*TASK*:
Please return every record below exactly as it stands.

== == ==

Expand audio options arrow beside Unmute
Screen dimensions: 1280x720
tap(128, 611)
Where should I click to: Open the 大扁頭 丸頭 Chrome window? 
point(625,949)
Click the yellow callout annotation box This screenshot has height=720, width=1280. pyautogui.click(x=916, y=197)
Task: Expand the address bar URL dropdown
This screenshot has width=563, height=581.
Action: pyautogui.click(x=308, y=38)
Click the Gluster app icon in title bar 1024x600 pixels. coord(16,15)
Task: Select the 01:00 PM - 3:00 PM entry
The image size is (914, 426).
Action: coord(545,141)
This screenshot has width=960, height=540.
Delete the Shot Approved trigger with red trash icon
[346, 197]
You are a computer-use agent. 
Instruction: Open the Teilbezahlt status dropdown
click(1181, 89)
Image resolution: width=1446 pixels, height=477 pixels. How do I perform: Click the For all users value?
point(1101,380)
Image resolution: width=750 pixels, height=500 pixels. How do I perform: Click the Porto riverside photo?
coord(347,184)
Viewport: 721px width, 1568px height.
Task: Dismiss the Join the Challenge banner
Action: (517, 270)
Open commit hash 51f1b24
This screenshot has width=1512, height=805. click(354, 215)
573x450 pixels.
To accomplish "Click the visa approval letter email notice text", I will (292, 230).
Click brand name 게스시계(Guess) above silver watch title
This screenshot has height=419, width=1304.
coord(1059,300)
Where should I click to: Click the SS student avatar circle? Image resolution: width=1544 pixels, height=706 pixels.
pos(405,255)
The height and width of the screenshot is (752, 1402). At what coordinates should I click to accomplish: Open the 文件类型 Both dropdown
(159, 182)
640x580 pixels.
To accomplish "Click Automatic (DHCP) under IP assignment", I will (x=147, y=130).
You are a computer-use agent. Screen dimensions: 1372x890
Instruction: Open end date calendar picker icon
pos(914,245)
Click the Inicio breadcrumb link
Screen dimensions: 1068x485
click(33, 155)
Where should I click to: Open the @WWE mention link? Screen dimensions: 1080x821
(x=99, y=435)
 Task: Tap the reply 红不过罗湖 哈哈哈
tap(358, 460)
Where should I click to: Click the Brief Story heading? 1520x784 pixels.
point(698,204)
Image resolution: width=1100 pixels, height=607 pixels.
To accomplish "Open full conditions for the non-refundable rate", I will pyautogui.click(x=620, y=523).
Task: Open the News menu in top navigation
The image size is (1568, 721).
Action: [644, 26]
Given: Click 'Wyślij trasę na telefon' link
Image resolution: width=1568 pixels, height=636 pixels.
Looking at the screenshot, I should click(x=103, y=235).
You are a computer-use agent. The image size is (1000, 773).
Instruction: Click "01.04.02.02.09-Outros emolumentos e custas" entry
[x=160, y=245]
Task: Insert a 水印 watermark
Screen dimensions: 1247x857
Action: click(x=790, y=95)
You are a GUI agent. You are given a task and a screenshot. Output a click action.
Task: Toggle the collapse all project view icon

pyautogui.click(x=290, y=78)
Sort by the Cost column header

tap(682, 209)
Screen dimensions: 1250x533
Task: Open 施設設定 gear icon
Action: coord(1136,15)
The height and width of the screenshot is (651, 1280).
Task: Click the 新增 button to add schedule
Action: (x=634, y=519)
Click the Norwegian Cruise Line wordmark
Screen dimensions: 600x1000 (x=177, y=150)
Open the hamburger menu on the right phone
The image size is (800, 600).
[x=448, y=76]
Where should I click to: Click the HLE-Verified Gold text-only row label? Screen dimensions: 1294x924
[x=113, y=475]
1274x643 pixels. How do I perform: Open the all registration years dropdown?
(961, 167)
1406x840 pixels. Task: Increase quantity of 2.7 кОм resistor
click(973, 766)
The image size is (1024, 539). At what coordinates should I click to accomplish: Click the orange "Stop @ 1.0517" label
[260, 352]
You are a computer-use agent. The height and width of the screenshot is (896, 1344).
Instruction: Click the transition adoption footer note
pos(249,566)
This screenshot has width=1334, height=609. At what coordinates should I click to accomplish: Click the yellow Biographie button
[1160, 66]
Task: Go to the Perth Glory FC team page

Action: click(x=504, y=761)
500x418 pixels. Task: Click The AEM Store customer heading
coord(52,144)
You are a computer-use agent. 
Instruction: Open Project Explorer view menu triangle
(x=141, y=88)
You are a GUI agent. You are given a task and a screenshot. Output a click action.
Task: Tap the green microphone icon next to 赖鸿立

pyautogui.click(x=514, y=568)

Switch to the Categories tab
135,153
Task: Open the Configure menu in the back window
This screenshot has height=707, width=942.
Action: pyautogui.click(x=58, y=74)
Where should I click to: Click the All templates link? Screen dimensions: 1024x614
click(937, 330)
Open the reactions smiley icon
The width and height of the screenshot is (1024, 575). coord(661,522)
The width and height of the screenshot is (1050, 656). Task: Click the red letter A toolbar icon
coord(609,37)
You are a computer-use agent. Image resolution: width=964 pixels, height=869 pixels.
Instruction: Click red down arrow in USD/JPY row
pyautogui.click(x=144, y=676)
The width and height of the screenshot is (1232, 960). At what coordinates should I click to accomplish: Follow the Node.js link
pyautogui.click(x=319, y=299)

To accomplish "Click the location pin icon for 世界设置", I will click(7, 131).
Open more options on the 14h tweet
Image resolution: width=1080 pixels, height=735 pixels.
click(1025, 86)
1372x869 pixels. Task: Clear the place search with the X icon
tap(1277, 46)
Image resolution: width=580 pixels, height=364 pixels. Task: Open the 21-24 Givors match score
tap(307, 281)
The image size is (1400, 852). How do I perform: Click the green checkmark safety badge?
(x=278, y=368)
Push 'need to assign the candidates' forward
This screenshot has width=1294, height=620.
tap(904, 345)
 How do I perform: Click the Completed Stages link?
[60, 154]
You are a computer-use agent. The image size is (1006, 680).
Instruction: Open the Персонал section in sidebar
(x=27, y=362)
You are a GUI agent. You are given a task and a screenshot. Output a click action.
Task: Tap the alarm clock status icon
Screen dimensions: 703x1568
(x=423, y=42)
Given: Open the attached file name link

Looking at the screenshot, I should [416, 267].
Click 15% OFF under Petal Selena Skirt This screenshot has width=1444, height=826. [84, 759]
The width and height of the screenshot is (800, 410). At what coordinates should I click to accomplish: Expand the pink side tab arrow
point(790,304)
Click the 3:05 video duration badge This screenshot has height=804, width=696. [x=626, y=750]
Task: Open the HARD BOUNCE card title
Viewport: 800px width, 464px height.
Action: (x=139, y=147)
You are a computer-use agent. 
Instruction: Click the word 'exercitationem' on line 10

== == ==

*EXPECTED OUTPUT*:
Expand audio options arrow beside Unmute
Screen dimensions: 1280x720
tap(128, 611)
Where should I click to: Open the 大扁頭 丸頭 Chrome window? 
point(625,949)
Click the yellow callout annotation box This screenshot has height=720, width=1280. pyautogui.click(x=916, y=197)
Task: Expand the address bar URL dropdown
This screenshot has width=563, height=581.
Action: pyautogui.click(x=308, y=38)
Click the Gluster app icon in title bar 1024x600 pixels. coord(16,15)
Task: Select the 01:00 PM - 3:00 PM entry
The image size is (914, 426).
Action: coord(545,141)
This screenshot has width=960, height=540.
Delete the Shot Approved trigger with red trash icon
[346, 197]
You are a computer-use agent. 
Instruction: Open the Teilbezahlt status dropdown
click(1181, 89)
Image resolution: width=1446 pixels, height=477 pixels. How do I perform: Click the For all users value?
point(1101,380)
Image resolution: width=750 pixels, height=500 pixels. How do I perform: Click the Porto riverside photo?
coord(347,184)
Viewport: 721px width, 1568px height.
Task: Dismiss the Join the Challenge banner
Action: (517, 270)
Open commit hash 51f1b24
This screenshot has width=1512, height=805. click(354, 215)
573x450 pixels.
To accomplish "Click the visa approval letter email notice text", I will (292, 230).
Click brand name 게스시계(Guess) above silver watch title
This screenshot has height=419, width=1304.
coord(1059,300)
Where should I click to: Click the SS student avatar circle? Image resolution: width=1544 pixels, height=706 pixels.
pos(405,255)
The height and width of the screenshot is (752, 1402). At what coordinates should I click to accomplish: Open the 文件类型 Both dropdown
(159, 182)
640x580 pixels.
To accomplish "Click Automatic (DHCP) under IP assignment", I will (x=147, y=130).
You are a computer-use agent. Screen dimensions: 1372x890
Instruction: Open end date calendar picker icon
pos(914,245)
Click the Inicio breadcrumb link
Screen dimensions: 1068x485
click(33, 155)
Where should I click to: Open the @WWE mention link? Screen dimensions: 1080x821
(x=99, y=435)
 Task: Tap the reply 红不过罗湖 哈哈哈
tap(358, 460)
Where should I click to: Click the Brief Story heading? 1520x784 pixels.
point(698,204)
Image resolution: width=1100 pixels, height=607 pixels.
To accomplish "Open full conditions for the non-refundable rate", I will pyautogui.click(x=620, y=523).
Task: Open the News menu in top navigation
The image size is (1568, 721).
Action: [644, 26]
Given: Click 'Wyślij trasę na telefon' link
Image resolution: width=1568 pixels, height=636 pixels.
Looking at the screenshot, I should click(x=103, y=235).
You are a computer-use agent. The image size is (1000, 773).
Instruction: Click "01.04.02.02.09-Outros emolumentos e custas" entry
[x=160, y=245]
Task: Insert a 水印 watermark
Screen dimensions: 1247x857
Action: click(x=790, y=95)
You are a GUI agent. You are given a task and a screenshot. Output a click action.
Task: Toggle the collapse all project view icon

pyautogui.click(x=290, y=78)
Sort by the Cost column header

tap(682, 209)
Screen dimensions: 1250x533
Task: Open 施設設定 gear icon
Action: coord(1136,15)
The height and width of the screenshot is (651, 1280).
Task: Click the 新增 button to add schedule
Action: (x=634, y=519)
Click the Norwegian Cruise Line wordmark
Screen dimensions: 600x1000 (x=177, y=150)
Open the hamburger menu on the right phone
The image size is (800, 600).
[x=448, y=76]
Where should I click to: Click the HLE-Verified Gold text-only row label? Screen dimensions: 1294x924
[x=113, y=475]
1274x643 pixels. How do I perform: Open the all registration years dropdown?
(961, 167)
1406x840 pixels. Task: Increase quantity of 2.7 кОм resistor
click(973, 766)
The image size is (1024, 539). At what coordinates should I click to accomplish: Click the orange "Stop @ 1.0517" label
[260, 352]
You are a computer-use agent. The height and width of the screenshot is (896, 1344).
Instruction: Click the transition adoption footer note
pos(249,566)
This screenshot has width=1334, height=609. At what coordinates should I click to accomplish: Click the yellow Biographie button
[1160, 66]
Task: Go to the Perth Glory FC team page

Action: click(x=504, y=761)
500x418 pixels. Task: Click The AEM Store customer heading
coord(52,144)
You are a computer-use agent. 
Instruction: Open Project Explorer view menu triangle
(x=141, y=88)
You are a GUI agent. You are given a task and a screenshot. Output a click action.
Task: Tap the green microphone icon next to 赖鸿立

pyautogui.click(x=514, y=568)

Switch to the Categories tab
135,153
Task: Open the Configure menu in the back window
This screenshot has height=707, width=942.
Action: pyautogui.click(x=58, y=74)
Where should I click to: Click the All templates link? Screen dimensions: 1024x614
click(937, 330)
Open the reactions smiley icon
The width and height of the screenshot is (1024, 575). coord(661,522)
The width and height of the screenshot is (1050, 656). Task: Click the red letter A toolbar icon
coord(609,37)
You are a computer-use agent. Image resolution: width=964 pixels, height=869 pixels.
Instruction: Click red down arrow in USD/JPY row
pyautogui.click(x=144, y=676)
The width and height of the screenshot is (1232, 960). At what coordinates should I click to accomplish: Follow the Node.js link
pyautogui.click(x=319, y=299)

To accomplish "Click the location pin icon for 世界设置", I will click(7, 131).
Open more options on the 14h tweet
Image resolution: width=1080 pixels, height=735 pixels.
click(1025, 86)
1372x869 pixels. Task: Clear the place search with the X icon
tap(1277, 46)
Image resolution: width=580 pixels, height=364 pixels. Task: Open the 21-24 Givors match score
tap(307, 281)
The image size is (1400, 852). How do I perform: Click the green checkmark safety badge?
(x=278, y=368)
Push 'need to assign the candidates' forward
This screenshot has width=1294, height=620.
tap(904, 345)
 How do I perform: Click the Completed Stages link?
[60, 154]
You are a computer-use agent. The image size is (1006, 680).
Instruction: Open the Персонал section in sidebar
(x=27, y=362)
You are a GUI agent. You are given a task and a screenshot. Output a click action.
Task: Tap the alarm clock status icon
Screen dimensions: 703x1568
(x=423, y=42)
Given: Open the attached file name link

Looking at the screenshot, I should [416, 267].
Click 15% OFF under Petal Selena Skirt This screenshot has width=1444, height=826. [84, 759]
The width and height of the screenshot is (800, 410). At what coordinates should I click to accomplish: Expand the pink side tab arrow
point(790,304)
Click the 3:05 video duration badge This screenshot has height=804, width=696. [x=626, y=750]
Task: Open the HARD BOUNCE card title
Viewport: 800px width, 464px height.
Action: (x=139, y=147)
You are a computer-use agent. 
Instruction: Click the word 'exercitationem' on line 10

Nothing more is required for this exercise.